Thai Vegetable and Fruit Salad
Take fresh fruits and fegetable to Prepare a healthy and mouth watering Thai vegetable and fruit salad.
Thai style of cooking is well known for its wide variety of flavors, colors and texture. This Thai Salad blends in all the essential flavors like Salty, Sweet, Sour, Bitter and Hot, all at the same time.
In this salad, we use a special ingredient called Sui Choy. Sui Choy belongs to the cabbage family.What’s special about Sui Choy or Napa Cabbage is that it’s more delicate and a lot crispier than the normal green cabbage, which gives the salad a crispy and crunchy taste. Since this Salad tastes best when served immediately, hence the dressing needs to be kept separately and added just before serving.
Ingredients
Oak Leaf Lettuce : 1 head
Spinach Leaves (curly) : 1 pound
Thinly sliced Sui Choy : 1 small head
Sugar Snap Peas (trim the stem ends) : 1 pound
Peeled & sectioned Grapefruit : 2
Peeled & sliced Pears : 2
Unsalted Cashews : 8
Golden raisins : 8
Sesame Seeds (black) : 3 teaspoons
Sesame Seeds (white) : 3 teaspoons
Ground Cumin : ½ teaspoon
Freshly squeezed Orange Juice : 1 tablespoon
Sugar : 1 ½ tablespoons
Seeded & minced Chile Pepper : ½ small
Salt & freshly ground pepper : to taste
Fresh Cilantro, finely chopped : 1 teaspoon
Fresh Cilantro, whole leaves : a few
Dressing for the Salad : 1½ cup
Groundnut oil : 5 tablespoons
Green Beans (trim the stem ends and slice diagonally) : 1 pound
Celery (trim the leaves and slice diagonally, about ¼ inch thick) : 1 pound
Scallions, trimmed & cut lengthwise in half : 12
Soy Sauce : 1 tablespoon
Rice Wine Vinegar (unseasoned) : ¾ cup
* Directions for making the dressing (Makes 1½ cup of dressing)
Take a medium bowl. Mix all the above ingredients except salt and pepper. Once all the ingredients blend well, season with salt and pepper as per taste.
* Directions for making the Salad
Wash and dry the Lettuce and Spinach leaves, stems need to be discarded and kept in separate bowls. Keep the thinly sliced Sui Choy in a separate bowl. Cover and refrigerate until required.
Now take the Sugar Snap Peas and the Green Beans and blanch them in boiling hot water for close to a minute and drain. Place them in a bowl containing cold water, drain once again and keep it aside.
Remove the refrigerated Lettuce, Spinach and Sui Choy.
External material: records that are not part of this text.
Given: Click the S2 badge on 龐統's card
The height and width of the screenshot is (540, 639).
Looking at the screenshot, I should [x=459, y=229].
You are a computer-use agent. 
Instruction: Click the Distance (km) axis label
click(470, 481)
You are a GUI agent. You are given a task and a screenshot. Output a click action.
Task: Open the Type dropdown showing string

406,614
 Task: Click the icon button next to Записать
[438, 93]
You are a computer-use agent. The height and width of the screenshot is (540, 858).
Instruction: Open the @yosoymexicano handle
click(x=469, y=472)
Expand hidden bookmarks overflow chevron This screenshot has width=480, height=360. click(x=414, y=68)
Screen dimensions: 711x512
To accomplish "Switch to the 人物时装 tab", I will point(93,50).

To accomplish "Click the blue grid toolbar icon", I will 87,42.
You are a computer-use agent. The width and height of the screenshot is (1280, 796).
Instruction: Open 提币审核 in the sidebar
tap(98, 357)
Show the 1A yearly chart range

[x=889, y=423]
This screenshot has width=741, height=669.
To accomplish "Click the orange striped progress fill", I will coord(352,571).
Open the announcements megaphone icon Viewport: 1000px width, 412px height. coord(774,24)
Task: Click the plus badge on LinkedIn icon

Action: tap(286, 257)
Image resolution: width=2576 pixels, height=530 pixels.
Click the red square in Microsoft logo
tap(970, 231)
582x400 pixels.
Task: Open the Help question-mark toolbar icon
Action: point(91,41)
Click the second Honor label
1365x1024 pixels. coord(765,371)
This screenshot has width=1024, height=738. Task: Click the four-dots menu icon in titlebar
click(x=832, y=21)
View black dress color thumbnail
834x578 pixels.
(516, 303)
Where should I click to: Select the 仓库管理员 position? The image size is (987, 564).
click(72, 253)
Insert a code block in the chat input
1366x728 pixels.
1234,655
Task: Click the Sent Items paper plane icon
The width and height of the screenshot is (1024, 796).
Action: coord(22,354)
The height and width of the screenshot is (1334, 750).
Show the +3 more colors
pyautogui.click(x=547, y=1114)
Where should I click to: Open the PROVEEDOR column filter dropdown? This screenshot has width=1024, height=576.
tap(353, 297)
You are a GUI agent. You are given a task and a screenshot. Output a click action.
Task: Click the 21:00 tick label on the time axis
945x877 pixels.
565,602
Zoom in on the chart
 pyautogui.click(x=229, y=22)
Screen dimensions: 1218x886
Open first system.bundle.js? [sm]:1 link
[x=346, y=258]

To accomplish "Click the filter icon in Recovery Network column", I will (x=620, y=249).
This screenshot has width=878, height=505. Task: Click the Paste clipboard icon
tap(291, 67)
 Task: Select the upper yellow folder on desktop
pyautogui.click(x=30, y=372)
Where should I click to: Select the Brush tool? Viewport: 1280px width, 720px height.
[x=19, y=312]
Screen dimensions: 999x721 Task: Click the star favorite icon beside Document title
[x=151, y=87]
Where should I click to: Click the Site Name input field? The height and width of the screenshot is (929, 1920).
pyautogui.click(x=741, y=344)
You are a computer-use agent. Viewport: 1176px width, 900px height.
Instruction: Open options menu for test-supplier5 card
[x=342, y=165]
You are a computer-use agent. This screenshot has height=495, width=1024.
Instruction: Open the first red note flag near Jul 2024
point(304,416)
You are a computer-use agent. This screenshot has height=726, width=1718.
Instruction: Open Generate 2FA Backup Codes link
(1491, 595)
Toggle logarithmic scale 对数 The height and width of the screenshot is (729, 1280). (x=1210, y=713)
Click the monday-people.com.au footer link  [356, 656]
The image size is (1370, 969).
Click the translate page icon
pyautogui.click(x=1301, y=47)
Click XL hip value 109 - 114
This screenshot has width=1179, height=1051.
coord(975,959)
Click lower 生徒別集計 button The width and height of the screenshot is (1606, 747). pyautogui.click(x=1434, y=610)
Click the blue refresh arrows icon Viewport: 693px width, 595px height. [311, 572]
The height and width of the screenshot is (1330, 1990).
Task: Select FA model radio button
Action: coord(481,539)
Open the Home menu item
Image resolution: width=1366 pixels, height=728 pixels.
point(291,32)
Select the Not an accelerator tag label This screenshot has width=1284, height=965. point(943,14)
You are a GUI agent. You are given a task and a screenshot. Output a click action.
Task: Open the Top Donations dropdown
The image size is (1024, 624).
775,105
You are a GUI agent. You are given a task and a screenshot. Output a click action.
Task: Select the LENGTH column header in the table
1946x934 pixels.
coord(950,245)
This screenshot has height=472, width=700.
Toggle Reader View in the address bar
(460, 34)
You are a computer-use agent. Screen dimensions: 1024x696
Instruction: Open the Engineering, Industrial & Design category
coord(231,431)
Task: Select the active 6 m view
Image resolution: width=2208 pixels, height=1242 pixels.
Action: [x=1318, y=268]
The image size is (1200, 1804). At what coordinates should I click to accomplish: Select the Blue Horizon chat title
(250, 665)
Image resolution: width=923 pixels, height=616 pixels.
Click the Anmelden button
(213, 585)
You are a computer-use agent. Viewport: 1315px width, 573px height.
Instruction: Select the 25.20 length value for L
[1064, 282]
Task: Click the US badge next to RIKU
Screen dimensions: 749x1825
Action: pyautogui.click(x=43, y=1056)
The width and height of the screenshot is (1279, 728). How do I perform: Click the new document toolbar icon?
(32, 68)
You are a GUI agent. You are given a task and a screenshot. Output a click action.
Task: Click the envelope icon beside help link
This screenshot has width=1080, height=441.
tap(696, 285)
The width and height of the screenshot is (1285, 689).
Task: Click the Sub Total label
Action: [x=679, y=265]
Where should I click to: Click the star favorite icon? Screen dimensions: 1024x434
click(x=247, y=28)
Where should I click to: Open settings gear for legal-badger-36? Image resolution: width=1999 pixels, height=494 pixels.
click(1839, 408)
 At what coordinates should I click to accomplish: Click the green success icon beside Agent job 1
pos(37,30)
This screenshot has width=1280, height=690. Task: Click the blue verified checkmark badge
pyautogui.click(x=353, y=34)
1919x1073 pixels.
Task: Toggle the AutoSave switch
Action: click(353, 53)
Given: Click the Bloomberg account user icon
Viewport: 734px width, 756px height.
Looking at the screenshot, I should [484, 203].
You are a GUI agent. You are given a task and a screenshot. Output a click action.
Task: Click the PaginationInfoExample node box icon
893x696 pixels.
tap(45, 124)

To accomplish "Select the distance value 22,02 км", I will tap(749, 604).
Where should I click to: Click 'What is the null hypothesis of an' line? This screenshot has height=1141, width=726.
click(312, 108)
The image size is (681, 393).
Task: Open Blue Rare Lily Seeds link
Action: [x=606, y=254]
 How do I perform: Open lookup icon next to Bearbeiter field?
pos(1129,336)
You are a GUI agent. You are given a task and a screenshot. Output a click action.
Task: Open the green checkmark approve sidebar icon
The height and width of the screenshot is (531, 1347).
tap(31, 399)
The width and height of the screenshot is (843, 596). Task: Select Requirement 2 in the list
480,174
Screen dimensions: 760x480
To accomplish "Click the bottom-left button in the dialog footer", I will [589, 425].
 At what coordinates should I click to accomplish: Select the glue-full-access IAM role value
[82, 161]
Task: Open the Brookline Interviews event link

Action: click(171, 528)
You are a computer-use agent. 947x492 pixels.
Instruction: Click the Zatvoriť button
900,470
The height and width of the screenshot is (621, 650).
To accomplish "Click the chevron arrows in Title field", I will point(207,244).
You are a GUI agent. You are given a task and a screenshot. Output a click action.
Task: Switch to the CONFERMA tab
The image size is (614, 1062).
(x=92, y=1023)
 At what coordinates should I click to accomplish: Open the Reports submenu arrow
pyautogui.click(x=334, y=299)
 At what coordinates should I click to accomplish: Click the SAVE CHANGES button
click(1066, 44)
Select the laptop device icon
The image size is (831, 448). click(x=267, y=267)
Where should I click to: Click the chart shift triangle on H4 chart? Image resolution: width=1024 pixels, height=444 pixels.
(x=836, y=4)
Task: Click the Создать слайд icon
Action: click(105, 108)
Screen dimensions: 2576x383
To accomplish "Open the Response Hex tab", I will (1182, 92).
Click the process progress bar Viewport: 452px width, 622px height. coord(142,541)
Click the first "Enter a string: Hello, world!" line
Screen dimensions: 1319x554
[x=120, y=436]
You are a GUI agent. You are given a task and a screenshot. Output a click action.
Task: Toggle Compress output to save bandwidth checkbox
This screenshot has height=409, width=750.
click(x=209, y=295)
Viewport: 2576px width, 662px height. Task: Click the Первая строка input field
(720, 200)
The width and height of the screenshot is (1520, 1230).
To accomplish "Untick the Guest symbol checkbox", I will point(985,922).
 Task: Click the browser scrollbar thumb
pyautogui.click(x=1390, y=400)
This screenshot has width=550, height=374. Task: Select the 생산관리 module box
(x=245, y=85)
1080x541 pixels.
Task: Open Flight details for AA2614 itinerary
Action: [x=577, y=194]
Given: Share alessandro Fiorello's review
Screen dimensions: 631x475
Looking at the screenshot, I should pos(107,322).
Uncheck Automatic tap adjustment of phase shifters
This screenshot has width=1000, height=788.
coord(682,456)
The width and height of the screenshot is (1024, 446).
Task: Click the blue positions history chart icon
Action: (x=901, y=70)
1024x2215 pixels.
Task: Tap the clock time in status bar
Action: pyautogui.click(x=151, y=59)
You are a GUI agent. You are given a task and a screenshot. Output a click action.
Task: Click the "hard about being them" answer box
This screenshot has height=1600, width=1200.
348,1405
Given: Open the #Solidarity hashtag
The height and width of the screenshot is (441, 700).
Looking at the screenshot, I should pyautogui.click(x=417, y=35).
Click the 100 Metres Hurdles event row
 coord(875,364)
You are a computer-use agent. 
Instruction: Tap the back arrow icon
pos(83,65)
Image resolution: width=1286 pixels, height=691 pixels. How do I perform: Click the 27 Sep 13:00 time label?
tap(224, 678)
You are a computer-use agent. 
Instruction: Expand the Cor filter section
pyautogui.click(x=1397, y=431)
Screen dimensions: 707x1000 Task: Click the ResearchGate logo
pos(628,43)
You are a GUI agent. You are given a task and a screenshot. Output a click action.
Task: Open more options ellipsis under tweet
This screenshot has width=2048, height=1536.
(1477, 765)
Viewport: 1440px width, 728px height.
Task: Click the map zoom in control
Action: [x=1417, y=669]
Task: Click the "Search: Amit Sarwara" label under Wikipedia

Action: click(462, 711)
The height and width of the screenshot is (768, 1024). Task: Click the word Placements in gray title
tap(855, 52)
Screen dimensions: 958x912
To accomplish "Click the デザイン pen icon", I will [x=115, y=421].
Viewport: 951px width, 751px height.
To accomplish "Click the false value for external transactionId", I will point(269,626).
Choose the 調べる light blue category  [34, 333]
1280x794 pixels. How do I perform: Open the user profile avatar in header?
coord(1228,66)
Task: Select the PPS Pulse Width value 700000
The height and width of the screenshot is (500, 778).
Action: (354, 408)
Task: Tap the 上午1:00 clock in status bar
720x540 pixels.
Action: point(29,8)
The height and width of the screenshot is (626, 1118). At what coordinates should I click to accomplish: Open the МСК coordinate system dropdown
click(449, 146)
Take a large serving plate & place the Spinach in the centre. Place the Lettuce Leaves around the Spinach Leaves. Now place the chilled Sui Choy, blanched and cooled Peas and Beans, Celery, Scallions, Pears and Grapefruit on the Lettuce and Spinach in sections.
Sprinkle the Sesame Seeds, Raisins, Cashews and Cilantro. Finally pour the Thai Salad dressing over the arranged salad and garnish with fresh whole Cilantro Leaves.